La terza rottamazione prevista dal decreto fiscale che il governo sta finendo di mettere a punto dovrebbe garantire 11 miliardi di incassi in cinque anni. Ma dalla relazione tecnica alla bozza del provvedimento emerge un effetto boomerang: il prossimo anno il gettito aggiuntivo, pari a 2,2 miliardi, sarà azzerato dal calo di introiti che la nuova definizione agevolata comporterà sul fronte della riscossione ordinaria (-2,1 miliardi) e in termini di ricalcolo delle rate della rottamazione bis (130 milioni in meno). Il risultato è che, rispetto a una previsione di riscossione ordinaria 2019 pari a 8,2 miliardi, l’Erario incasserà 740 milioni in più  – 8,8 miliardi totali – ma solo per effetto del versamento delle rate da parte di chi ha aderito alla rottamazione 2017 varata da Gentiloni e Padoan.

La spiegazione del paradosso è semplice: dopo la nuova rottamazione, spiega la relazione, ci vorrà almeno un triennio per rivedere “un consistente flusso di riscossioni derivante dalle “ordinarie” rateazioni concesse su carichi affidati all’Agente della riscossione dopo il 1° gennaio 2018″. E chi aderirà alla definizione agevolata, come avvenuto per le altre due, pagherà molto meno perché gli verranno abbuonate sanzioni e interessi di mora. Per questo “la flessione della riscossione ordinaria determinata è stata incrementata prudenzialmente del 30% nel 2019, del 20% nel 2020 e del 10% nel 2021 rispetto alle curve storiche di riscossione”.

“Rispetto alla previsione della riscossione ordinaria già stimata a legislazione vigente, che considera un trend costante di affidamenti di nuovi carichi da parte degli enti impositori rispetto al dato storico dell’ultimo triennio”, argomenta la relazione, “l’introduzione della nuova misura agevolativa produrrà una flessione in quanto una parte dei carichi per i quali si stima l’adesione alla nuova misura agevolativa, sarebbero stati prevedibilmente riscossi, attraverso rateazioni oppure l’ordinaria attività di recupero, al lordo delle componenti abbuonate (sanzioni e interessi di mora)”, che “sono pari mediamente al 32% dell’importo complessivamente dovuto“, spiega la relazione. Tradotto: senza una nuova rottamazione, i contribuenti con una cartella avrebbero dovuto pagare di più.

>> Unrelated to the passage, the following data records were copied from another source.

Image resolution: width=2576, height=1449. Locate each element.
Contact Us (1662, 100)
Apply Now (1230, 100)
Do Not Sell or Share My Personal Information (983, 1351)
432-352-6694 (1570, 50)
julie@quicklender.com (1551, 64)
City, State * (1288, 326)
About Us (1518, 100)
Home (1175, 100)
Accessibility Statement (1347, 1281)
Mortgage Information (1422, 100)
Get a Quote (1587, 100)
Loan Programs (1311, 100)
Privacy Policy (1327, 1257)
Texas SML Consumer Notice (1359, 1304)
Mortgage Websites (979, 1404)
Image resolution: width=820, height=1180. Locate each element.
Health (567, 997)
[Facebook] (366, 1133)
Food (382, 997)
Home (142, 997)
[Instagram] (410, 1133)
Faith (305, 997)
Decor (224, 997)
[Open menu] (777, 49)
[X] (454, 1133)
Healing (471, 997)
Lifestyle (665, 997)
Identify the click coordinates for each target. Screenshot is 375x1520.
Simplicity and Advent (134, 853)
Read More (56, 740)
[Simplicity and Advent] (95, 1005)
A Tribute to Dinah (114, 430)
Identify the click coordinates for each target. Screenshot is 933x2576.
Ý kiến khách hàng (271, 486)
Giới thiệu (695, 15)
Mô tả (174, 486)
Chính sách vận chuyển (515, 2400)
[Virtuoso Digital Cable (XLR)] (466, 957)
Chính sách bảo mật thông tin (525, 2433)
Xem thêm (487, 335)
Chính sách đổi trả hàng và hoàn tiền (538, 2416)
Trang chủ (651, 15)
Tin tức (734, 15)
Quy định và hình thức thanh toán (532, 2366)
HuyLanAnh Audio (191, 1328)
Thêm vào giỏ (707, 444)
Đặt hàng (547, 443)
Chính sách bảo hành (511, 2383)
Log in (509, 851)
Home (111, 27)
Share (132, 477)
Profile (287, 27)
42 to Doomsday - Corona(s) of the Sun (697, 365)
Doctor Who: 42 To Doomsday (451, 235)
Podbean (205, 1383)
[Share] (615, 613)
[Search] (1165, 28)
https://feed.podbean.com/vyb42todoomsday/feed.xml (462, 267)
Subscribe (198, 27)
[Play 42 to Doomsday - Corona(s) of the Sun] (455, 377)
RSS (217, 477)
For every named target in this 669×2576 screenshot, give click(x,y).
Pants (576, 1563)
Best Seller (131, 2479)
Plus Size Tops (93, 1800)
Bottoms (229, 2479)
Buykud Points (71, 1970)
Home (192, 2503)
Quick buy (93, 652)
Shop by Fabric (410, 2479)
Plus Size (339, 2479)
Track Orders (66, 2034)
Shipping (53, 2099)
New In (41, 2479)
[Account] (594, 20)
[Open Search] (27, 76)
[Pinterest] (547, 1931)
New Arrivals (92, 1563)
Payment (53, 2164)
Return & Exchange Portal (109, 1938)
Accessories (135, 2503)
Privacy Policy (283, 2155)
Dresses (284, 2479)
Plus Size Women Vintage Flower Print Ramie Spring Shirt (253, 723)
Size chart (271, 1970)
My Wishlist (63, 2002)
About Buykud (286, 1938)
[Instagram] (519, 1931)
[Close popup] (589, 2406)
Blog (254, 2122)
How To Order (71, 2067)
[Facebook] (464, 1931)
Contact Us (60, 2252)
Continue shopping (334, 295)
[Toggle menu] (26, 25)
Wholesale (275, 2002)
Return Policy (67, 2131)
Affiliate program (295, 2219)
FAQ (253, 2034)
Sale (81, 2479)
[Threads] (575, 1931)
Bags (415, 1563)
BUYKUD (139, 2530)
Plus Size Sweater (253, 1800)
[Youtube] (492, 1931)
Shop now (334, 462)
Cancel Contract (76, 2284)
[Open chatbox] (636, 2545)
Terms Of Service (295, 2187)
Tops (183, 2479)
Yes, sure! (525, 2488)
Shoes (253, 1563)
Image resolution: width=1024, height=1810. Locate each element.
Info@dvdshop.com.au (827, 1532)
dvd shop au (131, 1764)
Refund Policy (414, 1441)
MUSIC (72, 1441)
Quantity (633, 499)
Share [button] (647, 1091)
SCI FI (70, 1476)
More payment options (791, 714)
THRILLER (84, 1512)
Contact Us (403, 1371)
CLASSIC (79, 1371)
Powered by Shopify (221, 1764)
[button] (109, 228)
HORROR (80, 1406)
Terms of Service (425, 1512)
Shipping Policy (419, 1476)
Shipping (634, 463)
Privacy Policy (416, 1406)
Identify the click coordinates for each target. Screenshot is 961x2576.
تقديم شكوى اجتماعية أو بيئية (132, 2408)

Non solo: “La possibilità di accedere ad un piano rateale in 5 anni, beneficiando al contempo dello sconto previsto dalla definizione agevolata, rappresenta un elemento di forte discontinuità rispetto all’andamento delle curve di riscossione ordinaria, che ormai recepiscono il fenomeno delle rateazioni che dal 2008 contribuiscono per circa il 50% all’importo incassato in via ordinaria”. Di qui la previsione che la riscossione ordinaria calerà del 30% nel 2019, del 20% nel 2020 e del 10% nel 2021 rispetto alle curve storiche. Nel 2020 e 2021 il minor gettito sarà rispettivamente di 1,5 e 1,1 miliardi, che in questo caso però saranno più che compensati dai 2,2 miliardi di introiti aggiuntivi da rottamazione ter e da un effetto positivo pari a 610 milioni sui carichi già oggetto di definizione agevolata che aderendo alla nuova misura potranno essere pagati su un orizzonte più lungo. Il conto finale rimane positivo per 1,2 miliardi nel 2019 e per 1,7 miliardi nel 2020.

Il recupero di gettito avviene invece nel 2022 e nel 2023, quando si esaurisce l’effetto sulla riduzione della riscossione ordinaria e quindi tutte le voci diventano positive e il gettito complessivo torna a salire, toccando rispettivamente 3,7 e 3,5 miliardi.